The researchers’ AI took the form of a deep Q-network, a type of model that’s flexible to different kinds of data (i.e., image pixels and audio) and that’s been successfully applied to play Atari games. They trained it in VizDoom, a digital research environment built on the first-person shooter game Doom, on two different audio features: pitch and raw samples.
As the team explained: “We encode[d] information about the environment (distance to the goal) into the pitch of the sample. Then, the sample [was] provided to the agent along with the image … Since distance to the goal is encoded in the overall pitch of the … sample, these features could be easily digested for useful information for the agent (higher pitch equals closer to target). These features work as a sanity check that providing information on distance to goal is beneficial to the agent.”
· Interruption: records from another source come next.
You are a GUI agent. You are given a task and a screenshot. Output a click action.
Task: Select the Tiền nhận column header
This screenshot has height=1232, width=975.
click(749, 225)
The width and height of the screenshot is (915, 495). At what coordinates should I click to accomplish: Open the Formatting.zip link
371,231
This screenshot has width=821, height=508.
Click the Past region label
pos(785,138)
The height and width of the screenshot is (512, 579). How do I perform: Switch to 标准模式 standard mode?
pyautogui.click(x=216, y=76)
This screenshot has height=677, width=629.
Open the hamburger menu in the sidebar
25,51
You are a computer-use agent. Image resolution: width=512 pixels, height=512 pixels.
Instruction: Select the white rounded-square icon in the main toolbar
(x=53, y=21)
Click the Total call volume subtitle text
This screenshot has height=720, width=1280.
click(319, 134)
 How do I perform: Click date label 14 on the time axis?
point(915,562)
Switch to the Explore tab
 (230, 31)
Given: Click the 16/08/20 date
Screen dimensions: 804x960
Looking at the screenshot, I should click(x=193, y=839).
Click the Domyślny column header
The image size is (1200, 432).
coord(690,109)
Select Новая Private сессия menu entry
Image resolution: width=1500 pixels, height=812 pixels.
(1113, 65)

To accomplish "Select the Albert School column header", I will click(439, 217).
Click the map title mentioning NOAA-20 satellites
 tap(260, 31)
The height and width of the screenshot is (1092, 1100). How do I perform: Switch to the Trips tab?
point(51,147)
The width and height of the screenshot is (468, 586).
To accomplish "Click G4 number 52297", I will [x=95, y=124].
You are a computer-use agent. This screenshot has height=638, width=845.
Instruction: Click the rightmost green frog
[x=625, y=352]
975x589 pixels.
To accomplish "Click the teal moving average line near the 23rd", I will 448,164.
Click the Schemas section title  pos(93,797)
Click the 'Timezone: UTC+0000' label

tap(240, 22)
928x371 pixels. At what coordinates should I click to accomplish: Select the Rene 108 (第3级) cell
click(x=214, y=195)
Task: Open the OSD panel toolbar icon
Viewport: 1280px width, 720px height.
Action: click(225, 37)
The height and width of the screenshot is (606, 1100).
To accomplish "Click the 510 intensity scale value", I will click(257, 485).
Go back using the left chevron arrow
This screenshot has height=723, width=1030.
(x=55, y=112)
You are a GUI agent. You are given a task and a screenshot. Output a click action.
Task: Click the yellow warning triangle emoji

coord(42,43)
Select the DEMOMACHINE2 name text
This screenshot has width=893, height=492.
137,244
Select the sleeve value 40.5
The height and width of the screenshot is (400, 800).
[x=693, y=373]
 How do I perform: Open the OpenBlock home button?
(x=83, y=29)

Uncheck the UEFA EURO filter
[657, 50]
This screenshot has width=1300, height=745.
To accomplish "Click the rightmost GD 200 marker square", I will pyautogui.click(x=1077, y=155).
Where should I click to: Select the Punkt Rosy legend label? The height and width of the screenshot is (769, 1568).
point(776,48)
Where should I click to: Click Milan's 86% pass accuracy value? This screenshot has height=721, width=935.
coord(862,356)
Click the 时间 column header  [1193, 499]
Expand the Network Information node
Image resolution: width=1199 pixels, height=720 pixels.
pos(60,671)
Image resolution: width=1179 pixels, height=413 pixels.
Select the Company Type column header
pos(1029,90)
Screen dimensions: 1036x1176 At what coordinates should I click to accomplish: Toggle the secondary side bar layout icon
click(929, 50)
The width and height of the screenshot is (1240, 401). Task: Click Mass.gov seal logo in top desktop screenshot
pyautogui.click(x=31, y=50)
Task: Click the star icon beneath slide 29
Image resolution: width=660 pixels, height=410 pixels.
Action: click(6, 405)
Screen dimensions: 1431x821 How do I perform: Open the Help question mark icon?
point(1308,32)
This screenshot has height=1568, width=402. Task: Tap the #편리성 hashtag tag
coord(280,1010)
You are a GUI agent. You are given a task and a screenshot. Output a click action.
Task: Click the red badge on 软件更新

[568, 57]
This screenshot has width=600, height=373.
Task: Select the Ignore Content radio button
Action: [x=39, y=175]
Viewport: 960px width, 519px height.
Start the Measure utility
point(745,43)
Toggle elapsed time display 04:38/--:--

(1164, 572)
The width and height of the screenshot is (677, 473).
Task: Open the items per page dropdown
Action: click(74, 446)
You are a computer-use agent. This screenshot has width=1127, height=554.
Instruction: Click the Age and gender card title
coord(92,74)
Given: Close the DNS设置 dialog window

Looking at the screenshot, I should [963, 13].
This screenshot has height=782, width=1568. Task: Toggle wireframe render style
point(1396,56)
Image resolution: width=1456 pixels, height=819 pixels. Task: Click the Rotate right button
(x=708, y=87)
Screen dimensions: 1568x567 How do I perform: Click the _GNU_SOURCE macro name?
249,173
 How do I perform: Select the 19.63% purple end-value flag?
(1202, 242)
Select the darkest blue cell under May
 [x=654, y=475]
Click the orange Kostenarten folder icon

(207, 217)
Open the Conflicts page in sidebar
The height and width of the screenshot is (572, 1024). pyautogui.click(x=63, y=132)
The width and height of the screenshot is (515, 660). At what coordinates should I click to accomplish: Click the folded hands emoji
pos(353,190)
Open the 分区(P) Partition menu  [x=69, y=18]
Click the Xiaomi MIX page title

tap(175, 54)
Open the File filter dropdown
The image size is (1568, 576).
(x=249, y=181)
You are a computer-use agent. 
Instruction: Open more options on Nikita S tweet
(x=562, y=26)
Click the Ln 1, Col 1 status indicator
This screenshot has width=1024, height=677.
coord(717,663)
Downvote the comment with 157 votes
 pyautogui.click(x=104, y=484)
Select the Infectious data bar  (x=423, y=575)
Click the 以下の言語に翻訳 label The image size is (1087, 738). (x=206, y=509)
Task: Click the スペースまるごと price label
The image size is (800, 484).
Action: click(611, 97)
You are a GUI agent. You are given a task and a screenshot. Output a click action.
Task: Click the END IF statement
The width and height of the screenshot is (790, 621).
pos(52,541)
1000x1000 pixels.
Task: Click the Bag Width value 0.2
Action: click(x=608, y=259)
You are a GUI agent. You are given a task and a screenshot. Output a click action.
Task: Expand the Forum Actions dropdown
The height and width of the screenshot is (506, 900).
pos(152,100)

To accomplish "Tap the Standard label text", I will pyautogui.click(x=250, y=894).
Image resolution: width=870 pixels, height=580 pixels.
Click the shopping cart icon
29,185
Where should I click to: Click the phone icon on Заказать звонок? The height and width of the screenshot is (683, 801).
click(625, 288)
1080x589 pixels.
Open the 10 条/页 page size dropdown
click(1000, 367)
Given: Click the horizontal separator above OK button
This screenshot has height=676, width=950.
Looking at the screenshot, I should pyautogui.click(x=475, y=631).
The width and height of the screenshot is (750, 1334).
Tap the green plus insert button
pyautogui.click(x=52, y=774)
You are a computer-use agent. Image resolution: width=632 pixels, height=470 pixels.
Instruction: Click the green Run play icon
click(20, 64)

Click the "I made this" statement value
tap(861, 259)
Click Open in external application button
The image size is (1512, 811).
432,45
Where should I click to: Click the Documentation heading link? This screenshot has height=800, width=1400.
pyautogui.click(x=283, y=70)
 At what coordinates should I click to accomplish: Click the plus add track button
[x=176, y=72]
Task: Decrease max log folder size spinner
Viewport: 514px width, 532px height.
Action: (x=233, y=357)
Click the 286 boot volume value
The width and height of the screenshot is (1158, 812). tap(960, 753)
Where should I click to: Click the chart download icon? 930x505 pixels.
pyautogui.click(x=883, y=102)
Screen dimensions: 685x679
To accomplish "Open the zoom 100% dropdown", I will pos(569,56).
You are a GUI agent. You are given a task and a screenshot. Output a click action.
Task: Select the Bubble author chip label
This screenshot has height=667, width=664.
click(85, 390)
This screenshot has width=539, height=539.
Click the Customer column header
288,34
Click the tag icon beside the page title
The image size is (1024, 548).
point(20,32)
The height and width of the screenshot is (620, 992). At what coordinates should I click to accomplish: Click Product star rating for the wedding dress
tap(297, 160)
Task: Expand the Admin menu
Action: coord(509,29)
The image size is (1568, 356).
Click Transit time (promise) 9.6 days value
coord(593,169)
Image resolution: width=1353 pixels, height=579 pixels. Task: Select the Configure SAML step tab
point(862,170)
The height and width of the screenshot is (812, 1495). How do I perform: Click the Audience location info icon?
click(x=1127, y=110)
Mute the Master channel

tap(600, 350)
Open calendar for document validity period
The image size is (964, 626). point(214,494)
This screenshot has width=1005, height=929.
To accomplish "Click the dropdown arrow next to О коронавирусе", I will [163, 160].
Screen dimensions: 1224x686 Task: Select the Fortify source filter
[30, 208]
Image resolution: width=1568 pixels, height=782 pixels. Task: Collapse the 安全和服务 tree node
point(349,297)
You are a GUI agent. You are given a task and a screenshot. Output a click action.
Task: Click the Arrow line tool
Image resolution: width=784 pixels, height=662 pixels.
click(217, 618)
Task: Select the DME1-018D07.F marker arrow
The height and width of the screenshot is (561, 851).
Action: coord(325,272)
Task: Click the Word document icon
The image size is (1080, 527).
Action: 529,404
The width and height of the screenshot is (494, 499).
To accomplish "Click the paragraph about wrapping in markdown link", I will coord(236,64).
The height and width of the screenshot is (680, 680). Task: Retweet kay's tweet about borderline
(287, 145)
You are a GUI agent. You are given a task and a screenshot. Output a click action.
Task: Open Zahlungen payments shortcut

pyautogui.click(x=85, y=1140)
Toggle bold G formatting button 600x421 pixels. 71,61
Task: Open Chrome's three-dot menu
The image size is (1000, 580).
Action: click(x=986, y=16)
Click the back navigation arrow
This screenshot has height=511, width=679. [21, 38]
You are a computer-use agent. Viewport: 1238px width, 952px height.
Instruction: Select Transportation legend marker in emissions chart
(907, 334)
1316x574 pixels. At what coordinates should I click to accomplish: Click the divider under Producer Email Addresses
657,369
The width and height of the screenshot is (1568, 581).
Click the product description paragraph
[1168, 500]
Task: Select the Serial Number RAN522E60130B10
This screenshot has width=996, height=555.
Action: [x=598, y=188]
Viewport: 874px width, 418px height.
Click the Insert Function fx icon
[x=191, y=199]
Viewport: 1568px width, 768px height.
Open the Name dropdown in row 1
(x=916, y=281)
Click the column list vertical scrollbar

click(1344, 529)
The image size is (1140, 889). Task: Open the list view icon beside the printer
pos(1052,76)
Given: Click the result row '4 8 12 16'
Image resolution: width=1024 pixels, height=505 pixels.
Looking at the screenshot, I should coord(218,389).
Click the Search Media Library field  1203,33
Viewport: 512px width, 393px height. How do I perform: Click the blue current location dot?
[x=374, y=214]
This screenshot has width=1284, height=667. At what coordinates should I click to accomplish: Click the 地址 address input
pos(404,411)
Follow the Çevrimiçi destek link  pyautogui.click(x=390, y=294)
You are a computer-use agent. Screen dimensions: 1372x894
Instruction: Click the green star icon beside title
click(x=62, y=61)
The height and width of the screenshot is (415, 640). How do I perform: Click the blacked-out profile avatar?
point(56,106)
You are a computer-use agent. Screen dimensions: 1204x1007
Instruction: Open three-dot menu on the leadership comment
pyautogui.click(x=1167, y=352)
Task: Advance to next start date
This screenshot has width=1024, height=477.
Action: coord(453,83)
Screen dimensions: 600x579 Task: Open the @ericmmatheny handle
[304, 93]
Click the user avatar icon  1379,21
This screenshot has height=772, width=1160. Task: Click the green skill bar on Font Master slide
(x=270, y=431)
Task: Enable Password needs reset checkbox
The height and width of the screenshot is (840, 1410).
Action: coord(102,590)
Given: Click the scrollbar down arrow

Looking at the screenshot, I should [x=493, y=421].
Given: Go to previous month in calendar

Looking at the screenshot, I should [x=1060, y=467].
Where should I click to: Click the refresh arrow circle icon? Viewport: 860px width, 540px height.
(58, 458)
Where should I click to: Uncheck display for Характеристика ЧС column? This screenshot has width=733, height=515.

In experiments on a powerful PC running a custom VizDoom scenario, the scientists tasked AI agents with navigating in mazes — i.e., turning left, right, forward, or backward — to various rooms. The agents initially made completely random actions, but over time, as they received rewards for achieving goals (a technique known as reinforcement learning), their performance improved.
Two different types of setups were tested: one in which the agents were placed randomly in a room and a second in which they were spawned in any of the five rooms. In the former, visual information with both pitch and raw audio provided better average reward per test compared to using only the visual, and in the case of the latter, audio features together with the visual enabled the agents to reach goals “most of the time.”
“The use of only visual provides average success rate of 43%. But, the augmentation of visual with raw audio, and visual with pitch provides average success rates of 87% and 86%, respectively,” wrote the researchers. “Similarly, the average required number of steps to reach the target using only visual information is 1420. But, the addition of complementary raw audio and pitch to the visual reduces the number of steps to 751 and 614, respectively.”
The team leaves to future work experiments in different environments and tests other than video games.